Seattle, local urbanist types will tell you, simply doesn’t rank among the world’s flagship cities on sustainable innovation—places like Vancouver, Portland, or Copenhagen. The chief reason is transportation. Seattle has a single light-rail line, a single monorail line connecting two tourist hubs, a bus network that runs on traffic-clogged streets (with some bus-only lanes), and terrible traffic problems.

“We are a dramatically auto-dependent region,” said Steffen. “We’re basically L.A. with rain, when it comes to cars.”

Nickels’ handling of transportation issues certainly contributed to his election loss. There’s a convoluted saga about Nickels supporting then opposing a new monorail expansion plan, which was never built. It wasn’t his fault, but it didn’t earn him a reputation as a public-transit visionary. And then there’s bicycle-friendliness (and general eco-coolness), where Seattle has a inferiority complex to its neighbor to the south, Portland. Nickels notes that his administration added bike lanes and paths and created a Bicycle Master Plan, but it’s tough to argue that made him a bike-infrastructure champion.

But more than anything, the downtown tunnel may have sealed his fate. The plan is for an auto-only behemoth, perhaps the largest such public infrastructure project in the country, with no room for public transit lines. It skimps on downtown exits, fueling criticism that it’s designed to shuttle suburbanites from one edge of the city to another. City taxpayers are responsible for cost overruns, and the perception is that urban representatives’who wanted a less costly street-level option’were outmuscled by suburban and rural interests in the statehouse.

Nickels opposed the tunnel at first, then fought to get it reduced from six lanes to four. Eventually he supported it, noting that, even with new light-rail lines, “there still will be a need for the delivery truck and people to take trips that transit will just not quite be able to replace.”

Local environmentalists and urbanists, says Steffen, view the $4.2 billion investment in fossil-fuel transportation as “not just a bad decision, but a catastrophic decision.”

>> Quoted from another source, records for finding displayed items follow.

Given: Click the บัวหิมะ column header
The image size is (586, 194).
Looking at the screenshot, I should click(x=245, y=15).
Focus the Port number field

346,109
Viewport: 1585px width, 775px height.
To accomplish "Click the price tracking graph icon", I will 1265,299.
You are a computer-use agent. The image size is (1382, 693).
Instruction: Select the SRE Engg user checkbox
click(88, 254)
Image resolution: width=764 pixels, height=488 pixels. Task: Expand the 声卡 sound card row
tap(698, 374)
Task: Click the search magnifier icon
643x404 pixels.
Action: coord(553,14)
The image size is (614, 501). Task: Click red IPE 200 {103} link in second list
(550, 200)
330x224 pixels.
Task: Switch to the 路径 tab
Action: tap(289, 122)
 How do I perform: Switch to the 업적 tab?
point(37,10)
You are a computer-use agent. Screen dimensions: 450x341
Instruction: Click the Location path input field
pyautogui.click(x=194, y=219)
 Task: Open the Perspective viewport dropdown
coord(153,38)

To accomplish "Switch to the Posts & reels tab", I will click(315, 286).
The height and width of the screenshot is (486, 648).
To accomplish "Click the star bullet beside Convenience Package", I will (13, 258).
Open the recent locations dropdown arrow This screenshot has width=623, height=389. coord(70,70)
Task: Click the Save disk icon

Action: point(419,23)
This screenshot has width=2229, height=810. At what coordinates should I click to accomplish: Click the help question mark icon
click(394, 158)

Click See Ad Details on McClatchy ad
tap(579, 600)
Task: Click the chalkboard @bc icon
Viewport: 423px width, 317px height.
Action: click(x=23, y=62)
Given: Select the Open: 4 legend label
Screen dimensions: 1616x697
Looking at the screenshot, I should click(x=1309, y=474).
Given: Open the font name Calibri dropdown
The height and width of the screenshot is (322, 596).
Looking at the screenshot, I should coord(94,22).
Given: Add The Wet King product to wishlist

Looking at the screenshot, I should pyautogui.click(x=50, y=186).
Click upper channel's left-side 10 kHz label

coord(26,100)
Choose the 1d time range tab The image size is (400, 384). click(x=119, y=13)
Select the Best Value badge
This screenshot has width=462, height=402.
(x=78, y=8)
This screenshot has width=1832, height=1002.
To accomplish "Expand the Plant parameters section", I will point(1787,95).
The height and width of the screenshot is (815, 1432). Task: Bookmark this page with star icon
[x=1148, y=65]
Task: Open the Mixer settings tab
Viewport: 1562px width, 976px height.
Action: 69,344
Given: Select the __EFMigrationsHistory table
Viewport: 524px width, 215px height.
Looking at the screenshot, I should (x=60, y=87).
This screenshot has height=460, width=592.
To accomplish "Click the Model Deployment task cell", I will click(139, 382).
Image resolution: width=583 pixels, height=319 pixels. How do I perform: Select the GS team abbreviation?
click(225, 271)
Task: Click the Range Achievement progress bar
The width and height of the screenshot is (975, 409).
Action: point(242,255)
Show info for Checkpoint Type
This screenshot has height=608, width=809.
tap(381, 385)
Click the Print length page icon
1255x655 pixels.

“Greg Nickels just didn’t get what a pickle we’re in here in Seattle,” he said. “When the tough decisions came down, the perception was that he wasn’t willing to spend the political capital to do the forward-looking thing.”

Looking ahead

The city could well pursue bolder plans in the near future. In January, when McGinn becomes mayor and Richard Conlin—cofounder of Sustainable Seattle—becomes city council president, Seattle will have environmental activists in its two most powerful political positions. A spokesman for McGinn didn’t say specifically whether he would stick to Nickels’ climate plan, though he said McGinn campaigned on making sustainable development a priority.

Nickels said he hasn’t decided about future plans—perhaps teaching, or NGO work with a national or international focus. “It will still involve cities and climate, energy, sustainability issues, I suspect,” he said.

He didn’t bite when I suggested the Obama administration needs a new green jobs czar, though he’s spoken with the White House personnel office.

Nickels was quick to talk up the climate work of other cities—Tulsa, Okla., has an office of sustainability; Austin, Texas, developed plug-in hybrid infrastructure; Carmel, Ind., uses roundabouts to reduce idling emissions, he said. He acknowledged that the voluntary climate plans hatched under the mayors’ agreement can become policy orphans, so to speak, when mayors leave office. Yet he argued that one of the key functions of city leadership is to show members of Congress that their constituents support climate action. The U.S. Conference of Mayors (Nickels is president, by the way) supports a national clean-energy bill, and Nickels figures that mayors can provide political cover for federal lawmakers to pass a bill.

“The climate debate that’s occurring in Congress is not the end,” he said. “It’s the beginning. [Cities] are going to have to take whatever Congress passes and make it real. That’s the hard work that’s going to take 20, 30, 40, 50 years. … There’s plenty of work to be done.”